Olivier Fluke et les big banks US
J’invite les honorable lectrices et lecteurs de mon blog à lire les articles d’Olivier Fluke, en particulier sur les big banks des Etats-Unis.
Il utilise des outils d’analyse différents des miens (rien sur le bilan, tout sur les comptes des résultats publiés) mais toujours avec de bonnes méthodes (en décryptant les rapports officiels et les déclarations des dirigeants) ce qui complète très bien mes analyses basées sur les seuls postes significatifs des bilans selon les préconisations de ce bon vieux Greenspan.
Ainsi par exemple, Olivier Fluke relève que Bank of America n’a pas provisionné 7 à 10 milliards de dollars de pertes possibles sur des saisies immobilières contestables, ce qui pourra être fait au cours de ces prochains trimestres.
En effet, cette banque a dégagé un total cumulé de 23 milliards de dollars au niveau du résultat opérationnel au cours des 4 derniers trimestres, ce qui lui permettra d’absorber sans problème ces pertes sur les exercices de 2011.
Une fois de plus, ce bon vieux Greenspan a toujours raison : une banque qui a un bon µ (leverage) peut toujours se sortir d’une situation délicate, et inversement.
Les big banks américaines ne sont pas au bord du gouffre comme le répètent tous les idiots inutiles, ce qui est le cas pour leurs homologues de la zone euro qui ont de mauvais µ.
Le flux des capitaux qui sortent de l’obligataire public et en particulier de ces cochons de pays du Club Med accentue les difficultés de nos Gos banques (prononcer Gauss, comme la courbe) qui sont très lourdement engagées sur ces produits (qui étaient considérés comme étant sans risques !), ce qui accentue cette fuite des capitaux et provoque une baisse des cours des Gos banques (comme cela s’est produit au cours de la première semaine de janvier) car elles risquent d’enregistrer des dizaines de milliards d’euros de pertes qui seront généreusement couvertes par les contribuables.

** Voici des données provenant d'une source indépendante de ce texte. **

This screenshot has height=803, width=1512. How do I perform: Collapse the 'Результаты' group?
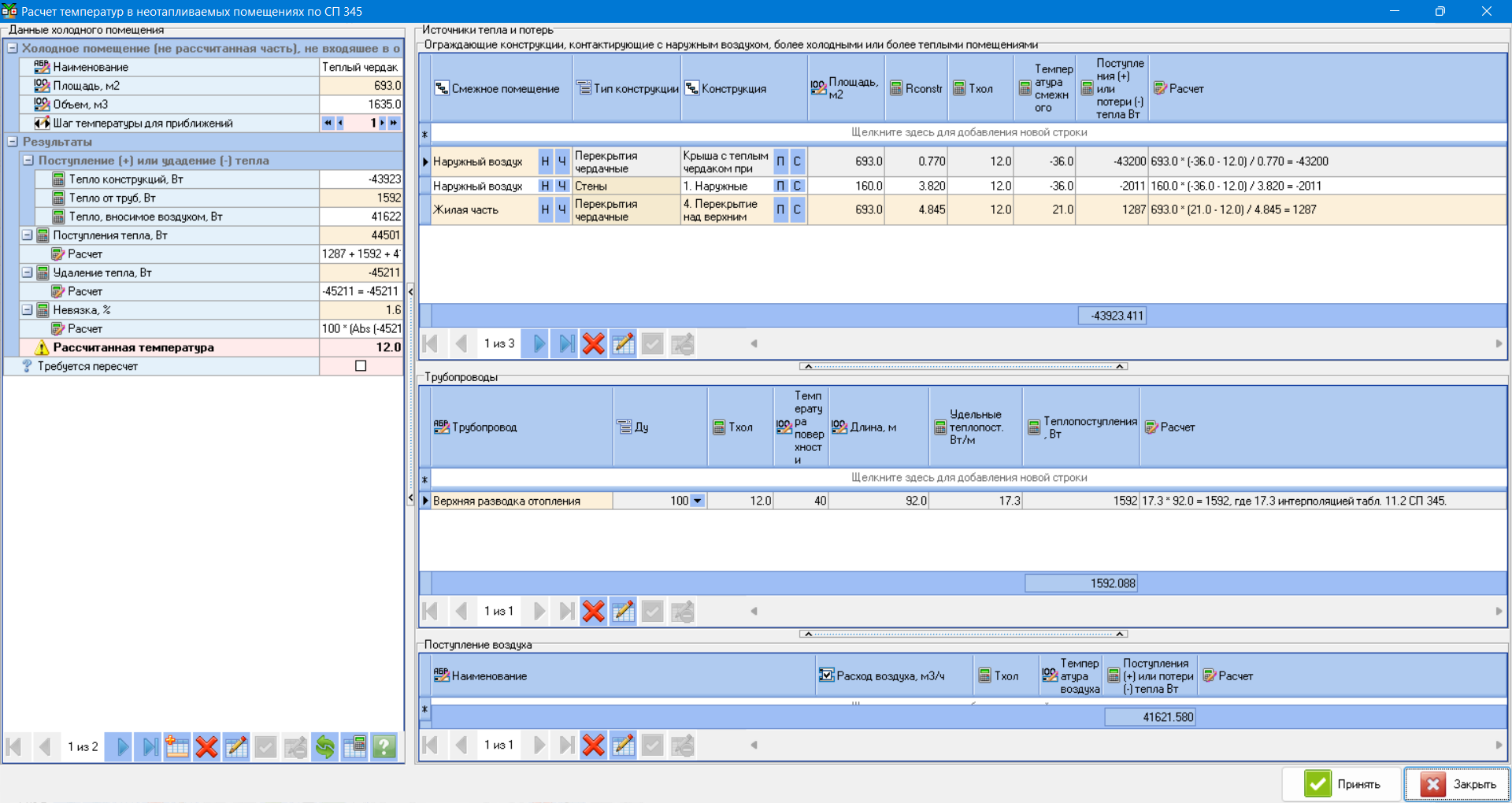pyautogui.click(x=13, y=142)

La solution qui permet à l’euro de survivre à court terme est d’attirer des capitaux (surtout des dollars détenus par des pays asiatiques), ce qui fait remonter son cours par rapport au dollar.
Un euro fort ne pénalise pas les exportations allemandes, mais très fortement celles de ces cochons de pays du Club Med qui ne sont plus compétitives sur les marchés internationaux très ouverts, ce qui accentue à terme leurs problèmes.